• VORLIEGENDER TEXT:
════
Hinzu kommt, dass der Beruf manchmal auch seelisch bedrückend sein kann.
"Ich weiß, dass für viele Kolleginnen es sehr belastend ist, wenn beispielsweise ein Kind im Bauch verstirbt, das ist der Moment, vor dem wir alle große Angst haben, da ist es auch ganz wichtig, dass wir trotzdem da bleiben, die Familie nicht alleine lassen, und das tun wir auch nicht."
Susanne Rinne-Wolf ist insgesamt aber weit davon entfernt, über ihren Beruf zu jammern, sie mag ihn sehr.
"Jeder einzelne Teil der Hebammenarbeit hat das Potenzial, ganz besonders und auch ganz besonders schön zu sein. Wenn eine Frau, die ich beim ersten Kind zum Beispiel betreut habe, und mir dann auf der Straße fast um den Hals fällt, weil sie sich so freut, dass sie wieder schwanger ist; oder im Wochenbett, wenn das Stillen endlich klappt - Es gibt eigentlich immer schöne Momente."
Ärzte und Hebammen: früher ein schwieriges Verhältnis
Allerdings gab es jedenfalls früher ein häufiges Ärgernis, sagt Ausbilderin Dorothea Tegethoff aus Kenntnis alter und auch neuerer Geschichte:
"Seit ich es verfolge, sind Hebammen eigentlich kontinuierlich dabei, gegen irgendwelche wie auch immer gearteten Bedrohungen ihres Berufes anzugehen. Wo eben es diese Konfrontation zwischen Hebammen und Ärzten gibt, da gibt es also wirklich auch bestürzende Dokumente, wie sich Ärzte über Hebammen äußern: Die sind alle dumm, die sind alle ungebildet, und das Problem war ja einfach, dass Frauen zu den entsprechenden Bildungseinrichtungen keinen Zugang hatten."
════
• DATENAUSZÜGE:
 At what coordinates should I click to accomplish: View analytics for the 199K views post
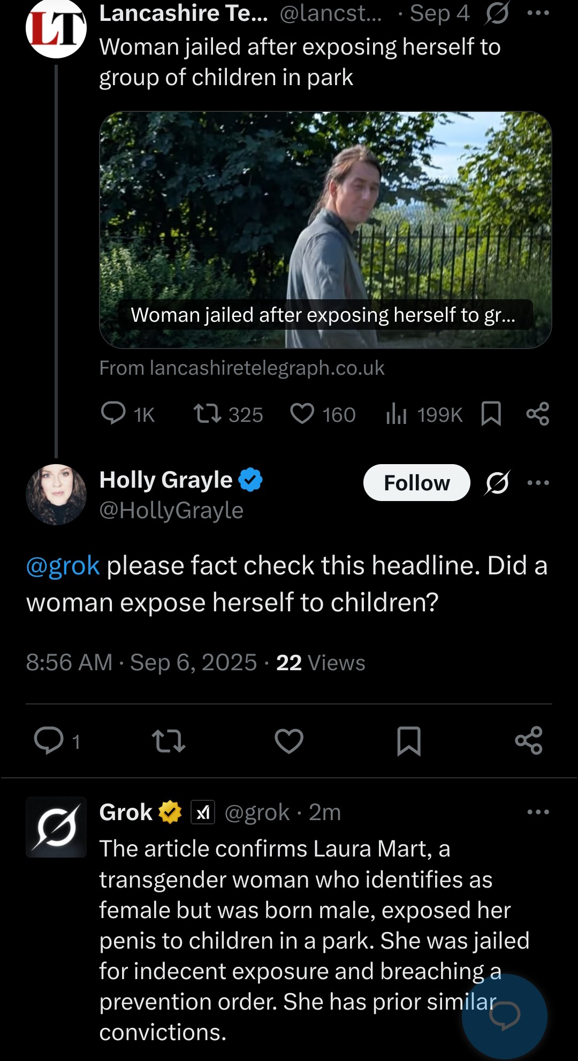(397, 414)
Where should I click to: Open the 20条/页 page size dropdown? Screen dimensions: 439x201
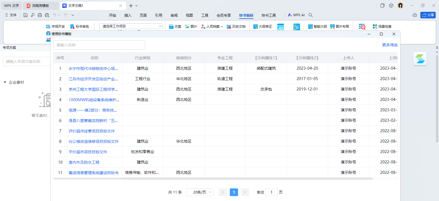[200, 192]
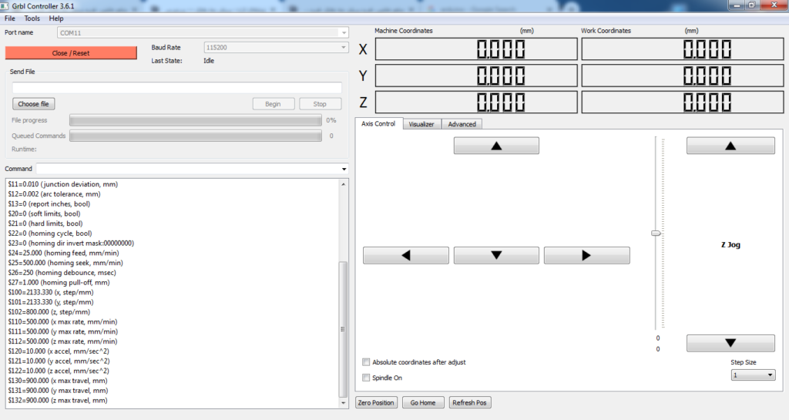Click the Grbl Controller title bar icon

point(6,5)
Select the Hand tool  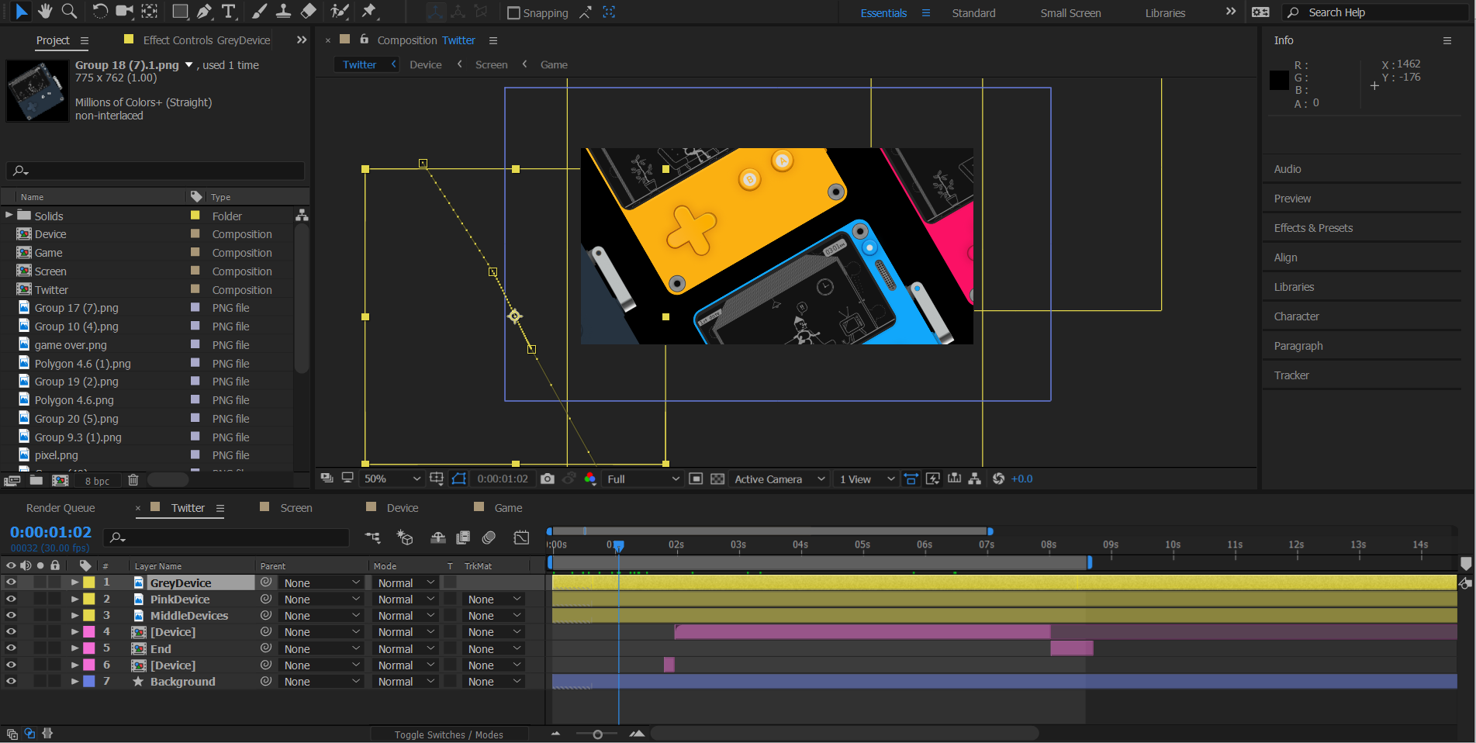[45, 11]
════
• AUFGABENSTELLUNG: Fasse den Text über den Hebammenberuf in drei Sätzen zusammen.

• LÖSUNG: Der Hebammenberuf kann seelisch bedrückend sein, etwa wenn ein Kind im Bauch verstirbt; dann ist es wichtig, die Familie nicht allein zu lassen. Susanne Rinne-Wolf jammert dennoch nicht über ihren Beruf, sondern mag ihn sehr, weil es immer schöne Momente gibt, zum Beispiel wenn das Stillen endlich klappt. Laut Ausbilderin Dorothea Tegethoff gab es früher Konfrontationen zwischen Hebammen und Ärzten, die Hebammen als dumm und ungebildet abwerteten, obwohl Frauen keinen Zugang zu den entsprechenden Bildungseinrichtungen hatten.